(Beginning of Exercise text)

2. Let us cherish God’s gift of marriage. We do this by valuing marriage above individualism and by treasuring our spouse more than our career. Parents show that they cherish marriage when they love each other until death separates them. They also show the greatness of matrimony by talking to their children about marriage more often than they talk about what college Junior needs to get in to. Lisa and I wanted our three children to know that marriage is a covenant capable of moving heaven and earth. Two people enter into a bond, which gives definitive shape to the rest of their lives. Therefore we encouraged them from a very early age to prepare for marriage.
3. Let us patiently nudge our society toward celebrating this example of what theologians call common grace. God gave the gift of marriage to all people, to Christians, Muslims, Mormons, and secularists. Consider, too, that all cultures throughout all history have understood marriage to be about begetting and raising children. Therefore, marriage was reserved for couples whose body parts fit together by design and who, in all likelihood, would soon produce children. Hence, marriage has always been a restricted institution.
In our society, for example, most states prohibit first cousins from marrying. All states prohibit brothers from marrying their sisters and sons marrying their mothers, etc. And all states prohibit people from marrying more than one person. In other words, as Adam Kolasinski points out, Homosexuals, therefore, are not the only people to be denied the right to marry the person of their choosing. What is behind these limitations on whom someone might choose to marry? Is it not to encourage the bearing of children and provide for their upbringing? Again, hear what Kolasinski says:
When a state recognizes a marriage, it bestows upon the couple certain benefits which are costly to both the state and other individuals. Collecting a deceased spouse’s social security, claiming an extra tax exemption for a spouse, and having the right to be covered under a spouse’s health insurance policy are just a few examples of the costly benefits associated with marriage. In a sense, a married couple receives a subsidy. Why? Because a marriage between two unrelated heterosexuals is likely to result in a family with children, and propagation of society is a compelling state interest. For this reason, states have, in varying degrees, restricted from marriage couples unlikely to produce children.

(End of Exercise text)

Brief 1:
Answer these questions from the marriage passage:
(a) How many children did Lisa and the writer want to teach about marriage as a covenant?
(b) Which three kinds of marriage does the passage say all states prohibit?
(c) What three examples of costly marriage benefits does the Kolasinski quotation give?
Brief 2: Extend the marriage passage with a new paragraph that follows its final sentence.
The listing has no connection to the marriage passage.

(Beginning of Given information)

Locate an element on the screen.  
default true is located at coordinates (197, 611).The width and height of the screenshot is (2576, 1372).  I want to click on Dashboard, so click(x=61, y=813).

(End of Given information)

Answer area 1:
(a) Three.
(b) Brothers marrying their sisters, sons marrying their mothers, and people marrying more than one person.
(c) Collecting a deceased spouse's social security, claiming an extra tax exemption for a spouse, and being covered under a spouse's health insurance policy.

Answer area 2:
Marriage is in trouble in our society, and the Chick-fil-A inquisition is simply the most recent testimony to this tempest. Sailing through life without a moral compass, we as a culture are lost, and, worse, we don’t even know we are lost. The church must speak to this sorry state of affairs. We need to say, lovingly and patiently, that for a thousand reasons it is not a good idea for Mike to marry Mark. Their union can never be generative, and to pretend otherwise is, well, to pretend. We Christians need to say, with our lives and with our words, that lifelong heterosexual marriage is a gift worth preserving. We need to explain to our friends, coworkers, and neighbors that sex is designed for more than personal gratification. We need to contend, tenderly, that the laws of our land should respect the wisdom of the ages. May God help us.